Exercise requirements => Revise the lines starting at "Click Wyświetl proformę for order 154" and ending at "Action: (x=567, y=160)", replacing "Activity Explorer" with "Activity Monitor" and leaving everything else unchanged.

··· Exercise input ···

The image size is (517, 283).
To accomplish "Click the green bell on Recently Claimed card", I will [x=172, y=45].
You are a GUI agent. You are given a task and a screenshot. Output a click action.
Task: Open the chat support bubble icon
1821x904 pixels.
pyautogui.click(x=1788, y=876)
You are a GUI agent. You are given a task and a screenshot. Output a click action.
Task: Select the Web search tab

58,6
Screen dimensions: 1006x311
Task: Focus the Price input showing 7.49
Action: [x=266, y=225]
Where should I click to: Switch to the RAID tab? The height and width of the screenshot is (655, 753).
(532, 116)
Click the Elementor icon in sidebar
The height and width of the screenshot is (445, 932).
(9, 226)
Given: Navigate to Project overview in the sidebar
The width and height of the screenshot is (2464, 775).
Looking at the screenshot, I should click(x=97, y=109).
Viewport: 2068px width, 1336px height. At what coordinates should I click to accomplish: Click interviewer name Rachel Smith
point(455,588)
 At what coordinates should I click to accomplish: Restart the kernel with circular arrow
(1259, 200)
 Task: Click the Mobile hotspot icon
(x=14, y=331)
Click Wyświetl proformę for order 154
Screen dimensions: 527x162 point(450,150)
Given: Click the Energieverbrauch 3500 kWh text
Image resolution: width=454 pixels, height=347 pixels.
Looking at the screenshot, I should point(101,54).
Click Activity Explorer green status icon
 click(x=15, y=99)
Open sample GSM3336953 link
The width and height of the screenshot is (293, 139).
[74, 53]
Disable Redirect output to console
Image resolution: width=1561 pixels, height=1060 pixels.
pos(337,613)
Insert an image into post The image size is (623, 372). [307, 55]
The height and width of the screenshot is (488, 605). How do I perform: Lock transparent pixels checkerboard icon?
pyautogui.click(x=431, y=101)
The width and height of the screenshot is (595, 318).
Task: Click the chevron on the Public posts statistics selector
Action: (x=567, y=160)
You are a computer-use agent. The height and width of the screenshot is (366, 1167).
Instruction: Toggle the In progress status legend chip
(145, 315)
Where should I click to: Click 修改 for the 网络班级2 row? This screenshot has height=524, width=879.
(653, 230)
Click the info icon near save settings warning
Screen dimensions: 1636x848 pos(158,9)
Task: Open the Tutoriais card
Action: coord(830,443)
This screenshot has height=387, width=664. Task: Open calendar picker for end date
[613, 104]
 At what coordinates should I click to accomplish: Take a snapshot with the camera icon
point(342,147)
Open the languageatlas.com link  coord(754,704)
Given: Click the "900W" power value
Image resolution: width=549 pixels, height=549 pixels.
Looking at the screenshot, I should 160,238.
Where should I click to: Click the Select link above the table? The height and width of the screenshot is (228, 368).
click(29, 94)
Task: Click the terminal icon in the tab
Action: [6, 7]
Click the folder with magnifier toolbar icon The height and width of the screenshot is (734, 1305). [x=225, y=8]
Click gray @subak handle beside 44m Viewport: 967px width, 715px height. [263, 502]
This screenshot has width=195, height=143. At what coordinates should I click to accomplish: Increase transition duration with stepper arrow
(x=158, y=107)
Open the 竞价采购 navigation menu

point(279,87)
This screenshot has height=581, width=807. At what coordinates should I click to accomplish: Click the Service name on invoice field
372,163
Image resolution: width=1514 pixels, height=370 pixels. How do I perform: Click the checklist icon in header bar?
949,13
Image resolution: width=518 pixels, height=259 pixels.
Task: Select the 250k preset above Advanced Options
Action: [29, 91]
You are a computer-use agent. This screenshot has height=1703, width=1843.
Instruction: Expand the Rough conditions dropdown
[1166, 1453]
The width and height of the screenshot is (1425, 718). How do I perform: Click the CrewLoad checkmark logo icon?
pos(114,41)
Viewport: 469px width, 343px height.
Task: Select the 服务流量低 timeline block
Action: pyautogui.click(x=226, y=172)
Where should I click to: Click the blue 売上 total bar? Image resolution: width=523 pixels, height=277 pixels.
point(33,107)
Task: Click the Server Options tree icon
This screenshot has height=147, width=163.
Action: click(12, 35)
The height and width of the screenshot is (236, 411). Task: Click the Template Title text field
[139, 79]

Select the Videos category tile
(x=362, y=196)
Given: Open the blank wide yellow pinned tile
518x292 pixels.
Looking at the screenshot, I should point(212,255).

···

Complete answer =>
Click Wyświetl proformę for order 154
Screen dimensions: 527x162 point(450,150)
Given: Click the Energieverbrauch 3500 kWh text
Image resolution: width=454 pixels, height=347 pixels.
Looking at the screenshot, I should point(101,54).
Click Activity Monitor green status icon
 click(x=15, y=99)
Open sample GSM3336953 link
The width and height of the screenshot is (293, 139).
[74, 53]
Disable Redirect output to console
Image resolution: width=1561 pixels, height=1060 pixels.
pos(337,613)
Insert an image into post The image size is (623, 372). [307, 55]
The height and width of the screenshot is (488, 605). How do I perform: Lock transparent pixels checkerboard icon?
pyautogui.click(x=431, y=101)
The width and height of the screenshot is (595, 318).
Task: Click the chevron on the Public posts statistics selector
Action: (x=567, y=160)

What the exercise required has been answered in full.